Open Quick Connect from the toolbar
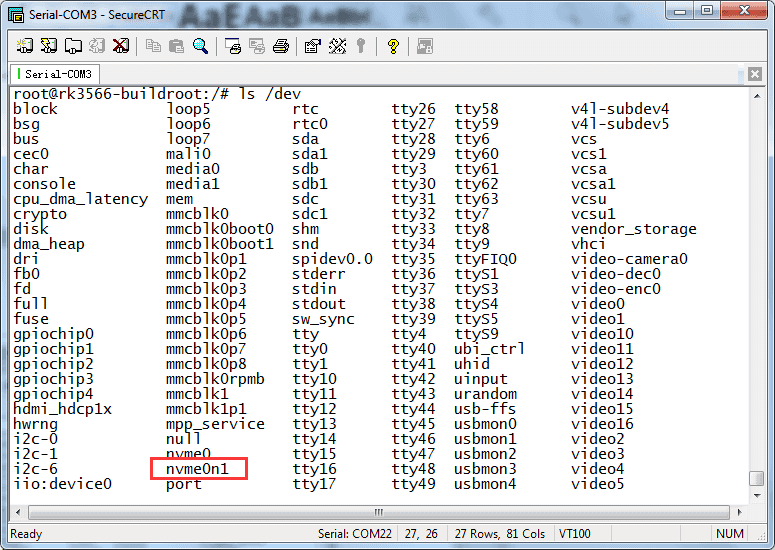 (x=49, y=46)
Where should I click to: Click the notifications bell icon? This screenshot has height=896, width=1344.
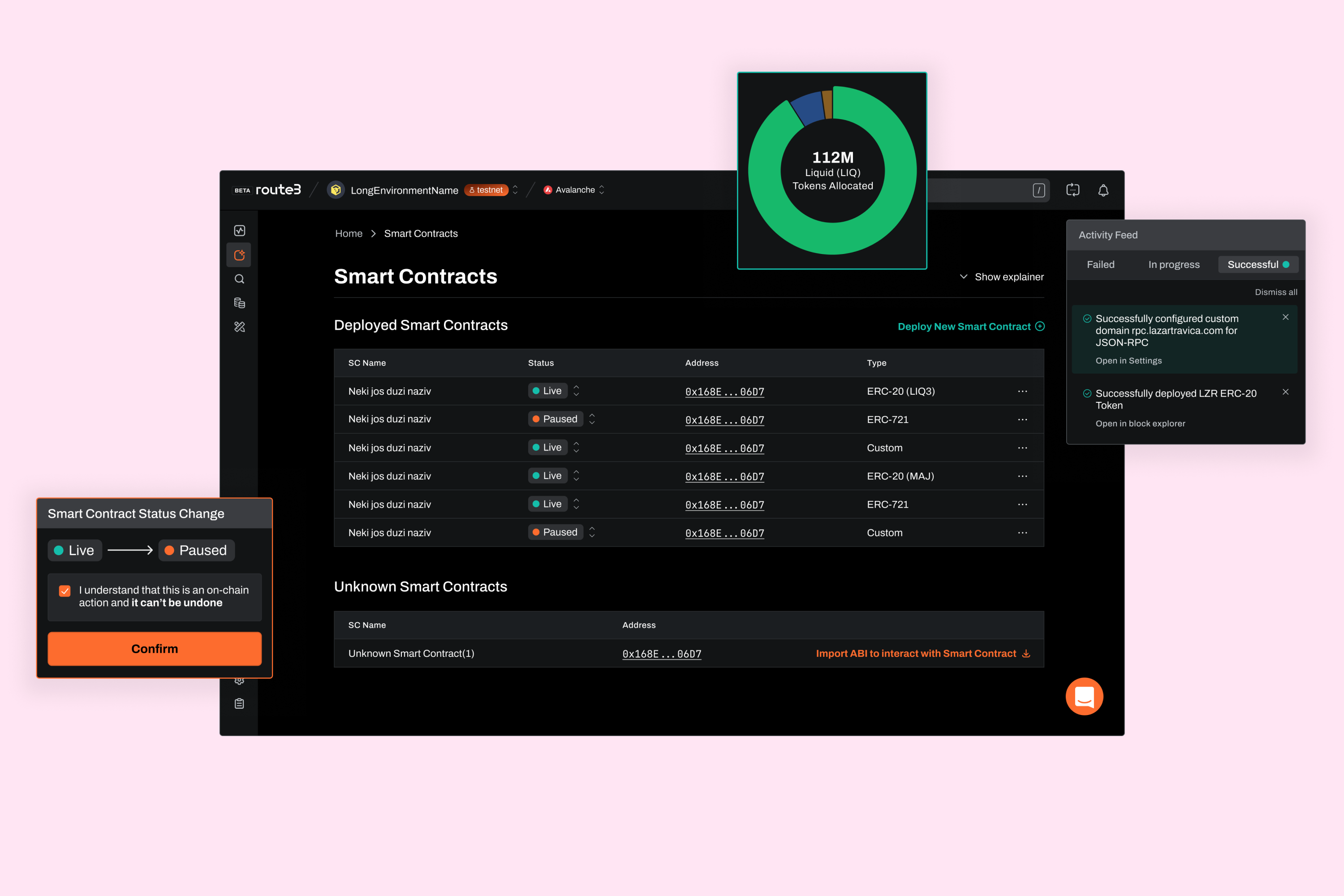[x=1103, y=190]
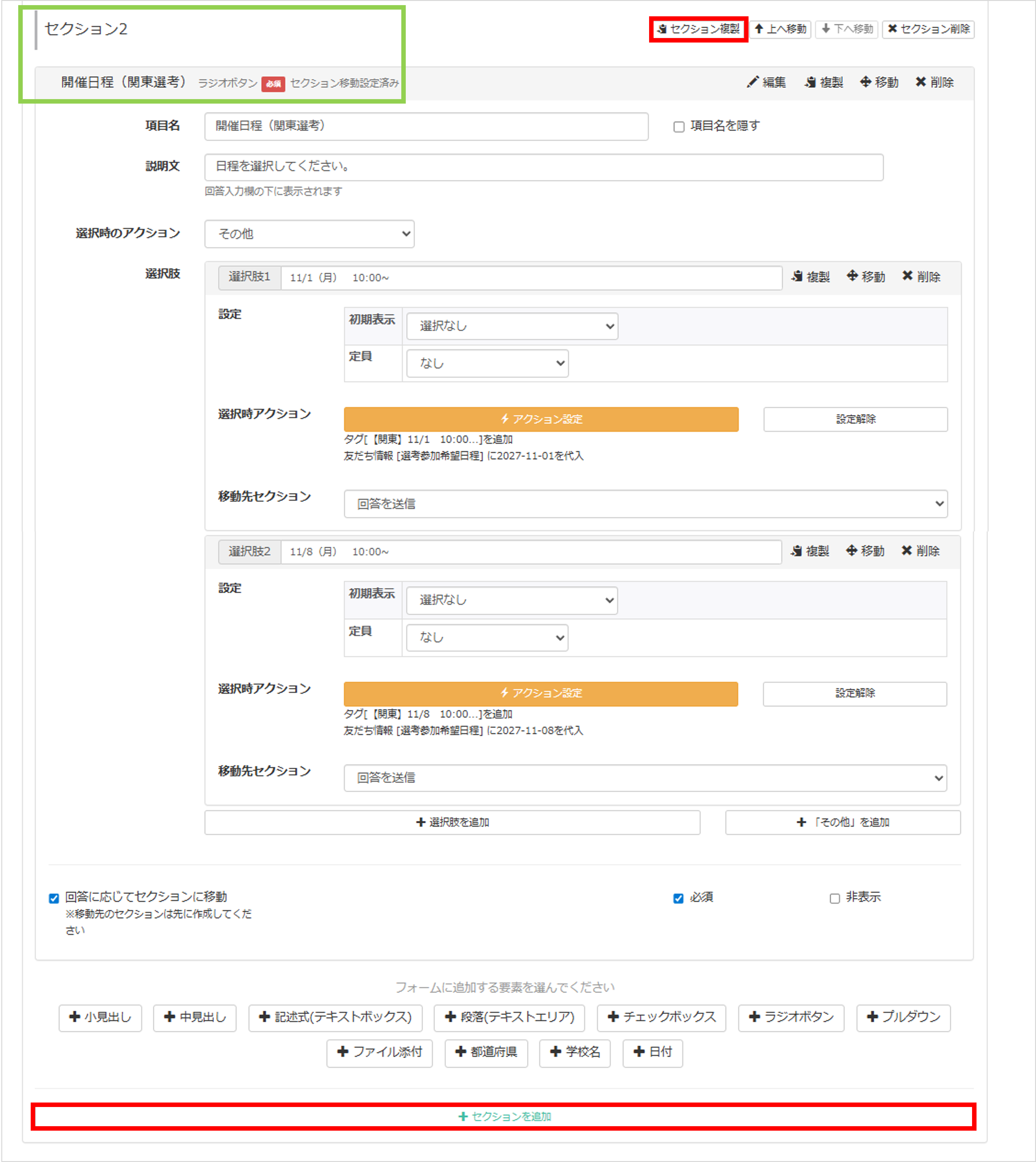
Task: Click 設定解除 button under 選択肢2
Action: (x=855, y=694)
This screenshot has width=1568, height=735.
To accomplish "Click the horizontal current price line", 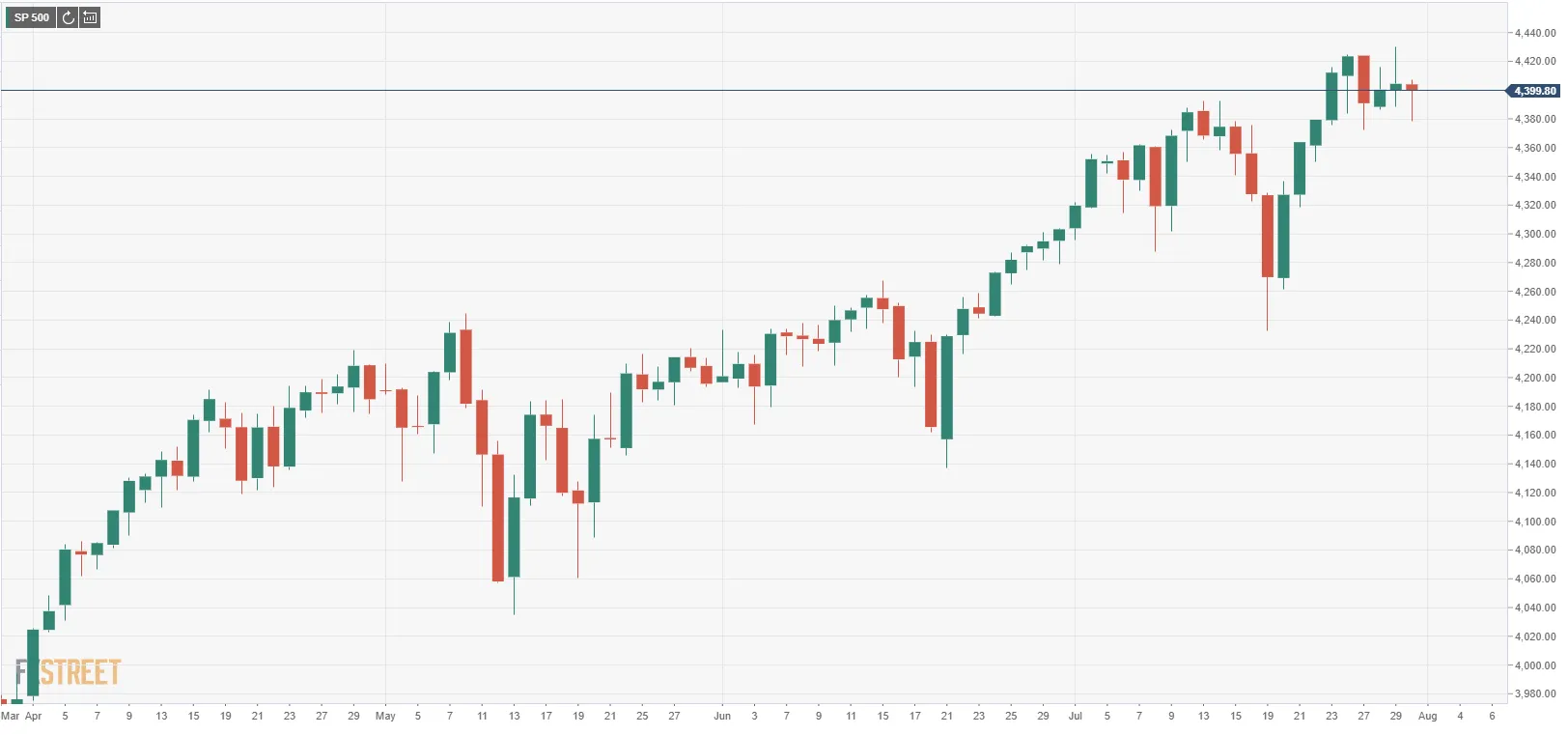I will point(753,91).
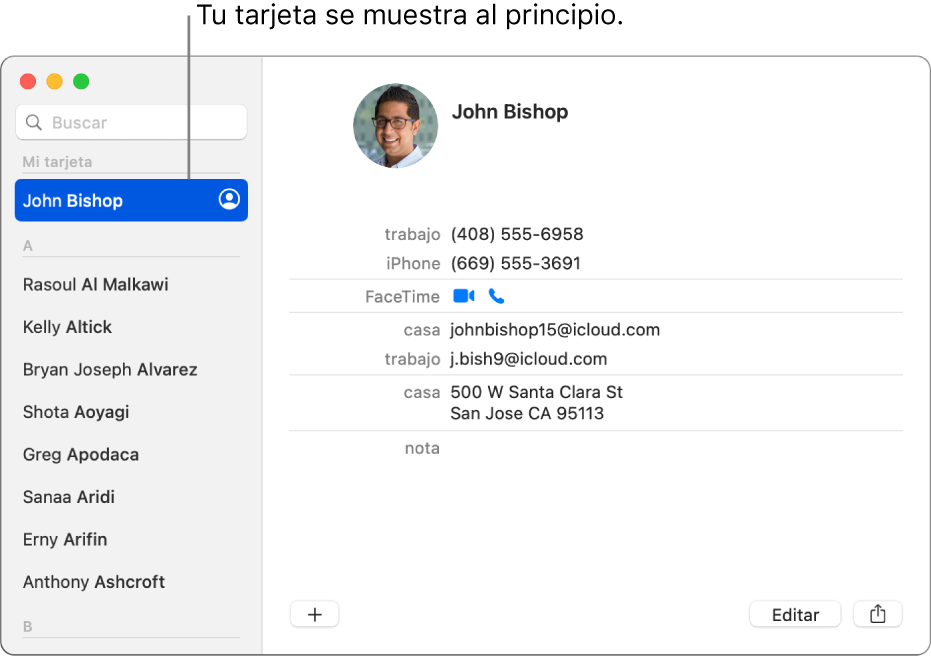Select contact Shota Aoyagi
This screenshot has width=931, height=657.
click(x=78, y=412)
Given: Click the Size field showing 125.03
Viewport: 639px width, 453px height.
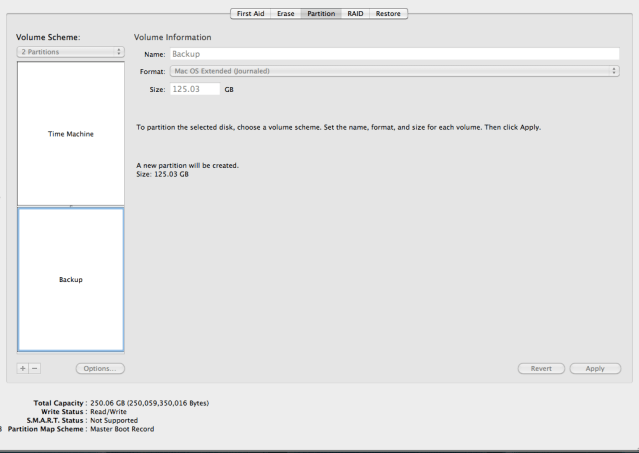Looking at the screenshot, I should (194, 89).
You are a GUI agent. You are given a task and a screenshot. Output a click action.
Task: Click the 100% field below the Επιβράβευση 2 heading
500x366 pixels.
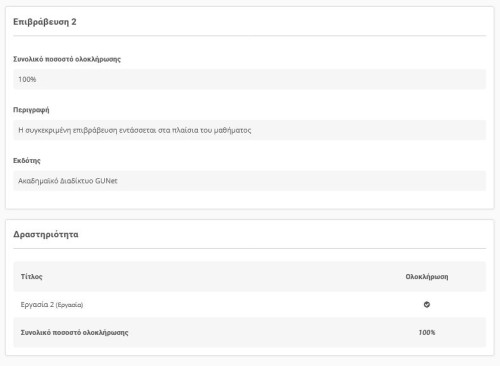[x=249, y=79]
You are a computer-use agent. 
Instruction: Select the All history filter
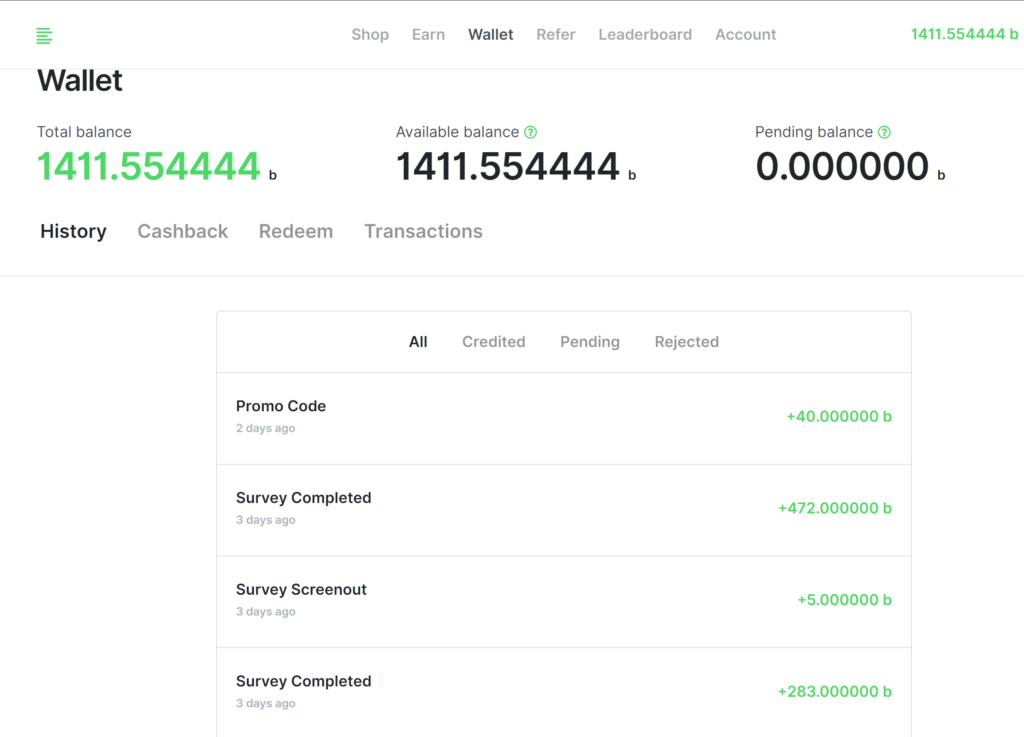[418, 342]
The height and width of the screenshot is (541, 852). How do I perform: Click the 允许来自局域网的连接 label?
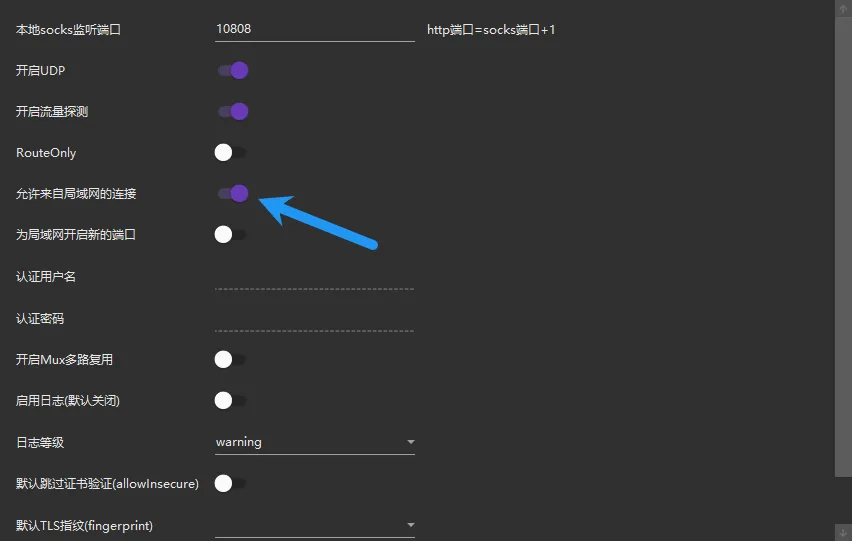click(76, 194)
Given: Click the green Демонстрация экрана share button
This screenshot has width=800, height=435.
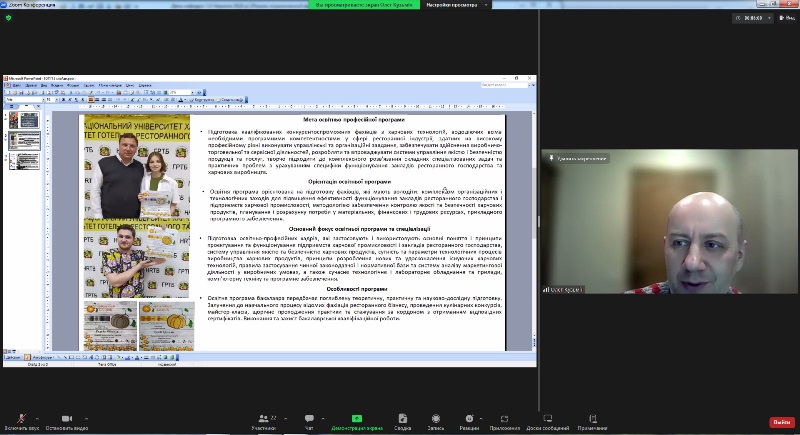Looking at the screenshot, I should click(x=356, y=419).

Brief -> Format the items as a JSON array of strings with one string per line and blank lines omitted, starting at the line that contains "You are a GUI" and ending at the last line of the items. Omit the pictures from the output.

Task response ->
[
  "You are a GUI agent. You are given a task and a screenshot. Output a click action.",
  "Task: Click the 100% field below the Επιβράβευση 2 heading",
  "500x366 pixels.",
  "[x=249, y=79]",
  "You are a computer-use agent. ",
  "Instruction: Select the All history filter",
  "[418, 342]",
  "The height and width of the screenshot is (541, 852). How do I perform: Click the 允许来自局域网的连接 label?",
  "click(76, 194)",
  "Given: Click the green Демонстрация экрана share button",
  "This screenshot has width=800, height=435.",
  "Looking at the screenshot, I should click(x=356, y=419)."
]